What to produce |
Word for word, restate the records that appear below.

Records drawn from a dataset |
=== Begin Enclosure ===
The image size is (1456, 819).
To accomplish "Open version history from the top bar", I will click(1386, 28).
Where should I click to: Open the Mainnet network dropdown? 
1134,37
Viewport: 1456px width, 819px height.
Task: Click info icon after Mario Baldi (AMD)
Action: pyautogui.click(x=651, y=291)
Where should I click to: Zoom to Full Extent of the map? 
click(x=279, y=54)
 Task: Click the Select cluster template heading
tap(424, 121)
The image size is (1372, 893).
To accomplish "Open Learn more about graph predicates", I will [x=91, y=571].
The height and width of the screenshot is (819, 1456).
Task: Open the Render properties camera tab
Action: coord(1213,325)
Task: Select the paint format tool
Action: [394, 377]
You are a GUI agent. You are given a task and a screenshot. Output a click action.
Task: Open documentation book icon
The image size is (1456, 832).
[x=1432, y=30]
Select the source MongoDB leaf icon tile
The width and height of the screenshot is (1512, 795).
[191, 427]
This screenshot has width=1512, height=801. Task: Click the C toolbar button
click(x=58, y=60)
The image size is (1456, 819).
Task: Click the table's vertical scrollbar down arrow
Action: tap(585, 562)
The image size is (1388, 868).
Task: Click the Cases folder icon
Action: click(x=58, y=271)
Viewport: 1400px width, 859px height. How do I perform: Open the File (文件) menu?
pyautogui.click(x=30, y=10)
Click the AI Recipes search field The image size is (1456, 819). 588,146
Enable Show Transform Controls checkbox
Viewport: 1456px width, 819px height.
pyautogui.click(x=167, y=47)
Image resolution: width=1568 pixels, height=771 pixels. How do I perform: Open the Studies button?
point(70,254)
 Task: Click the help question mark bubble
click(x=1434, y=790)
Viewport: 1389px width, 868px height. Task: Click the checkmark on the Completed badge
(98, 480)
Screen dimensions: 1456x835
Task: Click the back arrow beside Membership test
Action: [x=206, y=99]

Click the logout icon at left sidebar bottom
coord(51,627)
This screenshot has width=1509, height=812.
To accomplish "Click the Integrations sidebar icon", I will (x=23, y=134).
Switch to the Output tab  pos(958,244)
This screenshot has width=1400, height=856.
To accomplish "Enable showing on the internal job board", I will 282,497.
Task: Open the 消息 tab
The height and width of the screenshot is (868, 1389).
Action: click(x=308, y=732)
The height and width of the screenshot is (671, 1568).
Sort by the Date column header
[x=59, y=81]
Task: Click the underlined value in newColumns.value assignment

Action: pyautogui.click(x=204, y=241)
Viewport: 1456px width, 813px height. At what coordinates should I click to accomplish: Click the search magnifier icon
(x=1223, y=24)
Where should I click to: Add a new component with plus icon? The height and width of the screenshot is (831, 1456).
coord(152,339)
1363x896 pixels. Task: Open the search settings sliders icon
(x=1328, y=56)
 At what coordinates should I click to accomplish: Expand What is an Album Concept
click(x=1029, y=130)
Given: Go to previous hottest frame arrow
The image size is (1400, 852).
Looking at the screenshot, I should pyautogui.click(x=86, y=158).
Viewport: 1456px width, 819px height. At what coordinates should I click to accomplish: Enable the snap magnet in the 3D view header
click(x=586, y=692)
=== End Enclosure ===
Reply |
The image size is (1456, 819).
To accomplish "Open version history from the top bar", I will click(1386, 28).
Where should I click to: Open the Mainnet network dropdown? 
1134,37
Viewport: 1456px width, 819px height.
Task: Click info icon after Mario Baldi (AMD)
Action: pyautogui.click(x=651, y=291)
Where should I click to: Zoom to Full Extent of the map? 
click(x=279, y=54)
 Task: Click the Select cluster template heading
tap(424, 121)
The image size is (1372, 893).
To accomplish "Open Learn more about graph predicates", I will [x=91, y=571].
The height and width of the screenshot is (819, 1456).
Task: Open the Render properties camera tab
Action: coord(1213,325)
Task: Select the paint format tool
Action: [394, 377]
You are a GUI agent. You are given a task and a screenshot. Output a click action.
Task: Open documentation book icon
The image size is (1456, 832).
[x=1432, y=30]
Select the source MongoDB leaf icon tile
The width and height of the screenshot is (1512, 795).
[191, 427]
This screenshot has width=1512, height=801. Task: Click the C toolbar button
click(x=58, y=60)
The image size is (1456, 819).
Task: Click the table's vertical scrollbar down arrow
Action: tap(585, 562)
The image size is (1388, 868).
Task: Click the Cases folder icon
Action: click(x=58, y=271)
Viewport: 1400px width, 859px height. How do I perform: Open the File (文件) menu?
pyautogui.click(x=30, y=10)
Click the AI Recipes search field The image size is (1456, 819). 588,146
Enable Show Transform Controls checkbox
Viewport: 1456px width, 819px height.
pyautogui.click(x=167, y=47)
Image resolution: width=1568 pixels, height=771 pixels. How do I perform: Open the Studies button?
point(70,254)
 Task: Click the help question mark bubble
click(x=1434, y=790)
Viewport: 1389px width, 868px height. Task: Click the checkmark on the Completed badge
(98, 480)
Screen dimensions: 1456x835
Task: Click the back arrow beside Membership test
Action: [x=206, y=99]

Click the logout icon at left sidebar bottom
coord(51,627)
This screenshot has width=1509, height=812.
To accomplish "Click the Integrations sidebar icon", I will (x=23, y=134).
Switch to the Output tab  pos(958,244)
This screenshot has width=1400, height=856.
To accomplish "Enable showing on the internal job board", I will 282,497.
Task: Open the 消息 tab
The height and width of the screenshot is (868, 1389).
Action: click(x=308, y=732)
The height and width of the screenshot is (671, 1568).
Sort by the Date column header
[x=59, y=81]
Task: Click the underlined value in newColumns.value assignment

Action: pyautogui.click(x=204, y=241)
Viewport: 1456px width, 813px height. At what coordinates should I click to accomplish: Click the search magnifier icon
(x=1223, y=24)
Where should I click to: Add a new component with plus icon? The height and width of the screenshot is (831, 1456).
coord(152,339)
1363x896 pixels. Task: Open the search settings sliders icon
(x=1328, y=56)
 At what coordinates should I click to accomplish: Expand What is an Album Concept
click(x=1029, y=130)
Given: Go to previous hottest frame arrow
The image size is (1400, 852).
Looking at the screenshot, I should pyautogui.click(x=86, y=158).
Viewport: 1456px width, 819px height. At what coordinates should I click to accomplish: Enable the snap magnet in the 3D view header
click(x=586, y=692)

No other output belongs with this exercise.